═══ Document passage ═══
The ureter is lined by urothelium, a type of transitional epithelium that is capable of responding to stretches in the ureters. The transitional epithelium may appear as a layer of column-shaped cells when relaxed, and of flatter cells when distended. Below the epithelium sits the lamina propria. The lamina propria is made up of loose connective tissue with many elastic fibers interspersed with blood vessels, veins and lymphatics. The ureter is surrounded by two muscular layers, an inner longitudinal layer of muscle, and an outer circular or spiral layer of muscle. The lower third of the ureter has a third muscular layer. Beyond these layers sits an adventitia containing blood vessels, lymphatic vessels, and veins.

Development

The ureters develop from the ureteric buds, which are outpouchings from the mesonephric duct. This is a duct, derived from mesoderm, found in the early embryo. Over time, the buds elongate, moving into surrounding mesodermal tissue, dilate, and divide into left and right ureters. Eventually, successive divisions from these buds form not only the ureters, but also the pelvis, major and minor calyces, and collecting ducts of the kidneys.
The mesonephric duct is connected with the cloaca, which over the course of development splits into a urogenital sinus and the anorectal canal. The urinary bladder forms from the urogenital sinus. Over time, as the bladder enlarges, it absorbs the surrounding parts of the primitive ureters. Finally, the entry points of the ureters into the bladder move upwards, owing to the upward migration of the kidneys in the developing embryo.

Function

The ureters are a component of the urinary system. Urine, produced by the kidneys, travels along the ureters to the bladder. It does this through regular contractions called peristalsis.
═══ Given entries ═══
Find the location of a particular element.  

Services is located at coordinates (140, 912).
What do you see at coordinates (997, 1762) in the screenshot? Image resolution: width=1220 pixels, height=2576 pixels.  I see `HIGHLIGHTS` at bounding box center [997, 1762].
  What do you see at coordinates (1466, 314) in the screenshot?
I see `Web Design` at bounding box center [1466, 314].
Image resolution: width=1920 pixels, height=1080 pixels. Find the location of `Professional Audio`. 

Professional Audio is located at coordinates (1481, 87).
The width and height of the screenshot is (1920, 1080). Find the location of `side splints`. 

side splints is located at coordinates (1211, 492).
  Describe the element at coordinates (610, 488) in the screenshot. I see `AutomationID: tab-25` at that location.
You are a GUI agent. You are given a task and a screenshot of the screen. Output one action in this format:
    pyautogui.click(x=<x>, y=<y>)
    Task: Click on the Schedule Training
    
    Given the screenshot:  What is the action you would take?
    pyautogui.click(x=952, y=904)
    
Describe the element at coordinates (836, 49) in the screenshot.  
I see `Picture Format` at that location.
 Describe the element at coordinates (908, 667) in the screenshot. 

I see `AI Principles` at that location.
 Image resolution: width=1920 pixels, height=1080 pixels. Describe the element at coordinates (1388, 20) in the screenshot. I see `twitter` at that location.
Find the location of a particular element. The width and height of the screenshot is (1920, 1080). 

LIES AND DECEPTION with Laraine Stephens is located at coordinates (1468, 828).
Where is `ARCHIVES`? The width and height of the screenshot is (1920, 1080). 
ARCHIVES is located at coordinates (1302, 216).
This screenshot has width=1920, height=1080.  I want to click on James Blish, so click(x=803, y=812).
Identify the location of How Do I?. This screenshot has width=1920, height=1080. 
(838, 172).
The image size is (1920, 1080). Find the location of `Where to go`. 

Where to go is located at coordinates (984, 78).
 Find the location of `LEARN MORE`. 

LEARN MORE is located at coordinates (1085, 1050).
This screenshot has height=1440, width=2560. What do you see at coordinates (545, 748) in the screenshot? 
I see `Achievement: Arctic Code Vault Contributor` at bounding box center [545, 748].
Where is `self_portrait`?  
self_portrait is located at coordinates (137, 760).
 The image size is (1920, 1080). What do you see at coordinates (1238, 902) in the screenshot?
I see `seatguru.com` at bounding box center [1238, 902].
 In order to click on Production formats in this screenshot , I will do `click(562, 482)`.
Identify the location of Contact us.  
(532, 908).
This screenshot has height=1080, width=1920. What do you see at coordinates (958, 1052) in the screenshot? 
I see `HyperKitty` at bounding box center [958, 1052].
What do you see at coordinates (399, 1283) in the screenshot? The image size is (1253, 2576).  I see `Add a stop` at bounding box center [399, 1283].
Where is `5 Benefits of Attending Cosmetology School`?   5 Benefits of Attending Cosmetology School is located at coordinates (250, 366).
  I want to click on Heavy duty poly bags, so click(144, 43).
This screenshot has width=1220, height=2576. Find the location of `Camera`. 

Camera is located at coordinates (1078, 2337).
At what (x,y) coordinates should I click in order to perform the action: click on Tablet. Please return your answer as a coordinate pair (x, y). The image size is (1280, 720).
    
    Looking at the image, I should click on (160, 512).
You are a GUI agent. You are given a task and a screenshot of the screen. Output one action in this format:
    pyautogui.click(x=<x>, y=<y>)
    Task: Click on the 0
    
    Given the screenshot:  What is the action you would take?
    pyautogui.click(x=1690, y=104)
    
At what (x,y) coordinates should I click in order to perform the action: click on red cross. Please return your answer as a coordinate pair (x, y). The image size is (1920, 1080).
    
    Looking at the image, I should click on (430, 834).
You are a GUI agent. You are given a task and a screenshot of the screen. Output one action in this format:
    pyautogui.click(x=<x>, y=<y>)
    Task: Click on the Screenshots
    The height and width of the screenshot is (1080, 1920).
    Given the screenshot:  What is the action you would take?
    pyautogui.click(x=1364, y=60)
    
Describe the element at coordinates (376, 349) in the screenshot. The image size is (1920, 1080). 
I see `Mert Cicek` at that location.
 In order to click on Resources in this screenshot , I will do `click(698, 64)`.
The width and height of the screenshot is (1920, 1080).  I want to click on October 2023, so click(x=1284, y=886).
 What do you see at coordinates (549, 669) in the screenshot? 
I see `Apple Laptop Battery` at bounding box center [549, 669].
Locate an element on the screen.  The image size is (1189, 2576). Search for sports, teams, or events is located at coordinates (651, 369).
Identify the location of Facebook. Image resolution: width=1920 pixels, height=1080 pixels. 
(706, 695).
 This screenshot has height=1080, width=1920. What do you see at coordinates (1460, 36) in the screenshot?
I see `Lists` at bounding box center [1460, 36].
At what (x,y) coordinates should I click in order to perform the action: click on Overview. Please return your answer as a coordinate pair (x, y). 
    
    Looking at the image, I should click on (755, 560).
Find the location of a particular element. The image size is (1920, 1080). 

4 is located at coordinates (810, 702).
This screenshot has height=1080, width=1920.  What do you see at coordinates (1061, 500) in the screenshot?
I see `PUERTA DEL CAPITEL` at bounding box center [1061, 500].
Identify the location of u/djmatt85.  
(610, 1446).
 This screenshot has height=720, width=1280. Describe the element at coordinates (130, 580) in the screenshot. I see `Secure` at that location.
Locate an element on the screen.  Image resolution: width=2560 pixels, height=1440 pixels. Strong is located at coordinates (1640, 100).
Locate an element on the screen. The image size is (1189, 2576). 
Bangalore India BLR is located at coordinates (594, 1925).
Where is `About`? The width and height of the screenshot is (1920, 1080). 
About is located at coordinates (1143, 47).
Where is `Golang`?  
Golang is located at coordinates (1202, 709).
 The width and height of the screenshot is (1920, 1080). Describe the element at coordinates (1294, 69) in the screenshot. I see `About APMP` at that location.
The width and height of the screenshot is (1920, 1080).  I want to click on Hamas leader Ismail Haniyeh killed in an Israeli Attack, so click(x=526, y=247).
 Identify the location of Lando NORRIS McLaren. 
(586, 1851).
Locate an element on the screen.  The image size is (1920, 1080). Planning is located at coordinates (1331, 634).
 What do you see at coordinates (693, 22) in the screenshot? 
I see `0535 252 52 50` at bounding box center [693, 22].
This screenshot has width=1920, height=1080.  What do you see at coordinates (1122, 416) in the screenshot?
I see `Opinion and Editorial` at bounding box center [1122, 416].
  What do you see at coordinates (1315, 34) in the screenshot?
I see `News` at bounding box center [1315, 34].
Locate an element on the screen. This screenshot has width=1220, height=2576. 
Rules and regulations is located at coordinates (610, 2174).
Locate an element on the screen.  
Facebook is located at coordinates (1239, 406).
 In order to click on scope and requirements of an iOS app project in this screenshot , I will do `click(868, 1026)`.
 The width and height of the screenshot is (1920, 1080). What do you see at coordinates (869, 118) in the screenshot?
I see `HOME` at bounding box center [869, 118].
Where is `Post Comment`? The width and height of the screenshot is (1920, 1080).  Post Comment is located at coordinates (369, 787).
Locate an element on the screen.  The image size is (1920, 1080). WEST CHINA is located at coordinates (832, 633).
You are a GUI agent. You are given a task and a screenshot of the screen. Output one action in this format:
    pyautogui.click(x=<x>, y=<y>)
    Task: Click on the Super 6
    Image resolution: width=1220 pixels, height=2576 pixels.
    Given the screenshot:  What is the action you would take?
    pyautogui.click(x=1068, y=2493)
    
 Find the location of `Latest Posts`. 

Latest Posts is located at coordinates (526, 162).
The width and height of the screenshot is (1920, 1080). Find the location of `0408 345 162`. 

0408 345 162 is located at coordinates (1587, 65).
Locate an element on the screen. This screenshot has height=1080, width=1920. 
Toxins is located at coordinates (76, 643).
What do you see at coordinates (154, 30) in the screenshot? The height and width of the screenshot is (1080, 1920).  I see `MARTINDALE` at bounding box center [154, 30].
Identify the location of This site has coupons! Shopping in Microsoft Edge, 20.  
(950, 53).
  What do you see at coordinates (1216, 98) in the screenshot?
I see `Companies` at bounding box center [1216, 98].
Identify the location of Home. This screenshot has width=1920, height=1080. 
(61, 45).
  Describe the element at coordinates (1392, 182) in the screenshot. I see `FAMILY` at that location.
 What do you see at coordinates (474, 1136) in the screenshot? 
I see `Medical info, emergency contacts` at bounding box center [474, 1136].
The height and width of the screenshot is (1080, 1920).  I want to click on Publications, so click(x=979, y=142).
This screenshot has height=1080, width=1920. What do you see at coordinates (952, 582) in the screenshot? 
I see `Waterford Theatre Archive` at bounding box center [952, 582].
═══
How to complete this task ::
According to the ureter text, what structure does the urinary bladder form from? The records come from a different source than the ureter text.

Exercise result ::
The urogenital sinus.